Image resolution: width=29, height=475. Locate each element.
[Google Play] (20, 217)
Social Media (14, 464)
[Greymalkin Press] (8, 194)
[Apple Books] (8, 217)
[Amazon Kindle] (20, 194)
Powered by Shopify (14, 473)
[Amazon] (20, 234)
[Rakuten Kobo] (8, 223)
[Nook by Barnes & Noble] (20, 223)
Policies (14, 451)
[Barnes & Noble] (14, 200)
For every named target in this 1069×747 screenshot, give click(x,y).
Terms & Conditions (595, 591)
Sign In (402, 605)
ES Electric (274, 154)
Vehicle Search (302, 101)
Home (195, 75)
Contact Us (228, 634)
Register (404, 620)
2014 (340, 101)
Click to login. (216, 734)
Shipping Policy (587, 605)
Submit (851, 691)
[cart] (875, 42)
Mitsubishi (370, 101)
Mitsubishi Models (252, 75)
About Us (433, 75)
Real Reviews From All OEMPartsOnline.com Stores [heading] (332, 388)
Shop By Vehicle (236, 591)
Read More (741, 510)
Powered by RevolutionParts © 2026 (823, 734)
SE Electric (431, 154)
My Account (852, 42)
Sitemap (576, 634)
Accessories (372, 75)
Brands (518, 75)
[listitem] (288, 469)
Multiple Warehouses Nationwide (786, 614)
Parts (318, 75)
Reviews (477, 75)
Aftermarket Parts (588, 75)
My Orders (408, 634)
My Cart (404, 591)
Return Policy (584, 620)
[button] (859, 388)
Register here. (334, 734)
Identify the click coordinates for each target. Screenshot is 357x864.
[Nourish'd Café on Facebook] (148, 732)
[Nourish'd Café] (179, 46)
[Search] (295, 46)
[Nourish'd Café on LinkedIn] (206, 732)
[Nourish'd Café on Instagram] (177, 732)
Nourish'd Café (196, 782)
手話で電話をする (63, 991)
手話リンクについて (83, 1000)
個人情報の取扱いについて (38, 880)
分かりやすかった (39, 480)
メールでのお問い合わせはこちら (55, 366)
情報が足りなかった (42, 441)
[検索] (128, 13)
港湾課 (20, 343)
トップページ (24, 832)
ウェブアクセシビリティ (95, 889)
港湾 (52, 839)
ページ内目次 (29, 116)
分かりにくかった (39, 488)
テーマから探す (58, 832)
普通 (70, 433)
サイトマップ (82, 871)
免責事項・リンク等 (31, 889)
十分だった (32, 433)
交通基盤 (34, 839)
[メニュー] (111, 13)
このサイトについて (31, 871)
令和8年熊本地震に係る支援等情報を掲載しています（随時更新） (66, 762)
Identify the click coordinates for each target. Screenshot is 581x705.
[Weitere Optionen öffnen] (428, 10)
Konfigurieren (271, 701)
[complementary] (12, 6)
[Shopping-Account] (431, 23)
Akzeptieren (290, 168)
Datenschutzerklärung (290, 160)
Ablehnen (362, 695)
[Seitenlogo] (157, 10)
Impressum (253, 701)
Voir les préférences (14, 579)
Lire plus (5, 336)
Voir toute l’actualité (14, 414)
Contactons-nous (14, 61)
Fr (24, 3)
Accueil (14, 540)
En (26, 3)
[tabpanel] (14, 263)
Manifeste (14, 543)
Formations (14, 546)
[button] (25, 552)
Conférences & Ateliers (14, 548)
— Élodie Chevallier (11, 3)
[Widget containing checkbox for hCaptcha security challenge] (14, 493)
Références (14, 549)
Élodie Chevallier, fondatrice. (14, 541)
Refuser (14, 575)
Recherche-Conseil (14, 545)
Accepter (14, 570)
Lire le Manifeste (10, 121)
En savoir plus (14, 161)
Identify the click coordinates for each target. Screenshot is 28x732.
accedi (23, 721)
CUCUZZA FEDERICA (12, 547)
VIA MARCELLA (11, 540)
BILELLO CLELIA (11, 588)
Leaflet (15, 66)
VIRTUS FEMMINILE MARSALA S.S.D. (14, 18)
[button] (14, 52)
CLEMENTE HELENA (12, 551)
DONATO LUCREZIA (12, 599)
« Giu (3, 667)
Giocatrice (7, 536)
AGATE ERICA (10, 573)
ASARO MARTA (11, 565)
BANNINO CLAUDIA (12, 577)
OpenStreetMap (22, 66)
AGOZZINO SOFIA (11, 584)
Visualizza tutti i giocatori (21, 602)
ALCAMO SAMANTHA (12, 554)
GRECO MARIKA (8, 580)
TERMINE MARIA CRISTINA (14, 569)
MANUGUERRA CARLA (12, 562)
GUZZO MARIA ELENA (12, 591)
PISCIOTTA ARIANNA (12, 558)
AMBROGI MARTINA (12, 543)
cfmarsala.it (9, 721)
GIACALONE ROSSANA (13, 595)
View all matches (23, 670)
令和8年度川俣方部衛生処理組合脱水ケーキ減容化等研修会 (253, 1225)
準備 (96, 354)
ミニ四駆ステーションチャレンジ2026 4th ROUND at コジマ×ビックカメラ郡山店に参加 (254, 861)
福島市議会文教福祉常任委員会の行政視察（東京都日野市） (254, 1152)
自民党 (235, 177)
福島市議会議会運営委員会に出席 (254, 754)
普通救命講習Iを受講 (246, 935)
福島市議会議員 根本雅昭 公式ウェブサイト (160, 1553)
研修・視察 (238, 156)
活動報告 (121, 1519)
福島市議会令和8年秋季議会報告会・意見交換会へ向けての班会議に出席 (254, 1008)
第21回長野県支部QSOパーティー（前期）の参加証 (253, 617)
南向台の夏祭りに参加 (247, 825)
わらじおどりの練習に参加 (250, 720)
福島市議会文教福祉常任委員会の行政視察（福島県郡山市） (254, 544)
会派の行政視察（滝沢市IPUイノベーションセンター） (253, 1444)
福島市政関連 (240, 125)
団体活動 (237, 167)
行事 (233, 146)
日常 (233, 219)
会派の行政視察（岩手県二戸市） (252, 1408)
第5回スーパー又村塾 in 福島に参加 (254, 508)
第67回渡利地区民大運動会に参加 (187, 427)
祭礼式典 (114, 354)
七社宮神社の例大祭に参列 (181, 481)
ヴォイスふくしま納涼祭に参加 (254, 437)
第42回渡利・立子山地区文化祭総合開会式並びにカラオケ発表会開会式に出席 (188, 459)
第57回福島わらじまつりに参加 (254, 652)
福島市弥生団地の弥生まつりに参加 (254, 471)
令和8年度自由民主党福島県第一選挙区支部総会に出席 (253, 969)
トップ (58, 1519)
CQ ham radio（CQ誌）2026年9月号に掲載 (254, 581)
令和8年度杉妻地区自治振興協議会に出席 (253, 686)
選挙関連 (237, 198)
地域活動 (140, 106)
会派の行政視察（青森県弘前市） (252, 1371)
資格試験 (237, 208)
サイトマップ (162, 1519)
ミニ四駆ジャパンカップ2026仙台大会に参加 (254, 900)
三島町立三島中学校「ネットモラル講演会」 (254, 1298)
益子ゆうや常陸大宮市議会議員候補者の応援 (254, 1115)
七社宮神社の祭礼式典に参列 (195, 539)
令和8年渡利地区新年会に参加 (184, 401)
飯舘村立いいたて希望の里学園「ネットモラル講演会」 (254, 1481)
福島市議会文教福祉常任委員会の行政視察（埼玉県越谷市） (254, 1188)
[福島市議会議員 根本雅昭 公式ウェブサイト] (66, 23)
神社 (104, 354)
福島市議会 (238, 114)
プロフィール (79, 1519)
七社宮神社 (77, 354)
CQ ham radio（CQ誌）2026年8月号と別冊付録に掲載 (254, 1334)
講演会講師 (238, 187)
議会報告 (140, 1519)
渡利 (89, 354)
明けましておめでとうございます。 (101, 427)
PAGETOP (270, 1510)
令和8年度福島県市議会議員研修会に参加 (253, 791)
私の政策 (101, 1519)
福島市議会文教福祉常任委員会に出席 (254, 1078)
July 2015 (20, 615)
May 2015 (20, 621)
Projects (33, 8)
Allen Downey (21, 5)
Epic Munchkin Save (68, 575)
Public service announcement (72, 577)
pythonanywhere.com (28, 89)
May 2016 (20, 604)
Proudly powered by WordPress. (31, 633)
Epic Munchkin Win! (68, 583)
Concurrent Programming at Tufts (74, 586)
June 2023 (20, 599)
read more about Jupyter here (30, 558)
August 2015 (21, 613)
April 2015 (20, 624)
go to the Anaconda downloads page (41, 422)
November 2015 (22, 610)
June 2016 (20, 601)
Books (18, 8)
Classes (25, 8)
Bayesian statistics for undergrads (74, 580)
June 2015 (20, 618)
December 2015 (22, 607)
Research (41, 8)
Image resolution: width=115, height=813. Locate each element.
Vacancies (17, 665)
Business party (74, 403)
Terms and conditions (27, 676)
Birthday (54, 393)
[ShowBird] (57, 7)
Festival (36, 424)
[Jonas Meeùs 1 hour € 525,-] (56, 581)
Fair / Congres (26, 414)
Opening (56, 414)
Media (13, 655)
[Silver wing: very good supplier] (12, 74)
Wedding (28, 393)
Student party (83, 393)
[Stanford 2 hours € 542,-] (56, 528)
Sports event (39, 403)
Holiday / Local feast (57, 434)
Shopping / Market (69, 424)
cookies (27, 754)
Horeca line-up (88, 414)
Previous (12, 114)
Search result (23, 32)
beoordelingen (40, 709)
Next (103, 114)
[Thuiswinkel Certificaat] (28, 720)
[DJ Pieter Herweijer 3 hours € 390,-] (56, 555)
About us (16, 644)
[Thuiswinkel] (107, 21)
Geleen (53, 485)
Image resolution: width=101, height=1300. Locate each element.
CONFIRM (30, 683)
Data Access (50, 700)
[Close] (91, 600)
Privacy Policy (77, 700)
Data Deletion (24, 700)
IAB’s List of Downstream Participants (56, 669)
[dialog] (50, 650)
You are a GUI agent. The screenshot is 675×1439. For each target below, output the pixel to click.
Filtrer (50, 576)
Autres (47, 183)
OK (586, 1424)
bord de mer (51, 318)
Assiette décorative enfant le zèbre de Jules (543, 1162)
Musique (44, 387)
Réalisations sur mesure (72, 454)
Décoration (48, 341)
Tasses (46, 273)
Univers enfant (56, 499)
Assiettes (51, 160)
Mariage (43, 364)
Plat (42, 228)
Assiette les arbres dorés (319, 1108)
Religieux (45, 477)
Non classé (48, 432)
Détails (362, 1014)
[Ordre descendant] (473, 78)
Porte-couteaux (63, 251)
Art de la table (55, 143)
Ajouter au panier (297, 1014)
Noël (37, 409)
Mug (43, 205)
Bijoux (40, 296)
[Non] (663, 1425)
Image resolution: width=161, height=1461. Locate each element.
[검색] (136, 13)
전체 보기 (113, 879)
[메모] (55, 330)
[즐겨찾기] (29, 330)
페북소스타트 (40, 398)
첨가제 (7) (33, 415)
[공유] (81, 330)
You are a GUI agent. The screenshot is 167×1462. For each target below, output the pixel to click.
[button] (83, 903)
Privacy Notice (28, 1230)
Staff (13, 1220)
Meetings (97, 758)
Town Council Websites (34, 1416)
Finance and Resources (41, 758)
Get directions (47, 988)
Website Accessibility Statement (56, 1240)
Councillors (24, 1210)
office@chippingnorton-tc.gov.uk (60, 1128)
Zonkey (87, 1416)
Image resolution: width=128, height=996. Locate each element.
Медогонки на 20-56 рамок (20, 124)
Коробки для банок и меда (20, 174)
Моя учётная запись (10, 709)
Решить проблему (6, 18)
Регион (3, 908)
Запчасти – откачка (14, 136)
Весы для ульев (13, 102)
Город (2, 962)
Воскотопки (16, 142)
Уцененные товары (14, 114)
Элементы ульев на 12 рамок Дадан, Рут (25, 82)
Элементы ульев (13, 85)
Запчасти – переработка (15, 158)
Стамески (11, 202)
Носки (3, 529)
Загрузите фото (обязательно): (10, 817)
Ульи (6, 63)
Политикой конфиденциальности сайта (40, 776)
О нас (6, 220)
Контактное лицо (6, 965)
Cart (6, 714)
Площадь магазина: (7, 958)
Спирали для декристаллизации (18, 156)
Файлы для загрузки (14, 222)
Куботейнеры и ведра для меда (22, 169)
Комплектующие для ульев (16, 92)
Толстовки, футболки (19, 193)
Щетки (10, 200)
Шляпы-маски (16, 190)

··········

TASK DIRECTIONS
Rescale the material from the line that contains "Public service announcement (72, 577)" through the line that contains "Terms and conditions (27, 676)", both included, and write out only those lines again, requests included. Multiply every coordinate in the answers by 2.35 and round to whole numbers, halves up, while keeping all numbers in the requests unchanged.

EXPECTED ANSWER
Public service announcement (169, 1356)
pythonanywhere.com (66, 209)
May 2016 (47, 1419)
Proudly powered by WordPress. (73, 1488)
Epic Munchkin Win! (160, 1370)
Concurrent Programming at Tufts (174, 1377)
June 2023 (47, 1408)
read more about Jupyter here (71, 1311)
August 2015 (49, 1441)
April 2015 (47, 1466)
go to the Anaconda downloads page (96, 992)
November 2015 (52, 1434)
June 2016 (47, 1412)
Books (42, 19)
Classes (59, 19)
Bayesian statistics for undergrads (174, 1363)
June 2015 (47, 1452)
December 2015 (52, 1426)
Research (96, 19)
Image resolution: width=115, height=813. Locate each element.
Vacancies (40, 1563)
Business party (174, 947)
Terms and conditions (63, 1589)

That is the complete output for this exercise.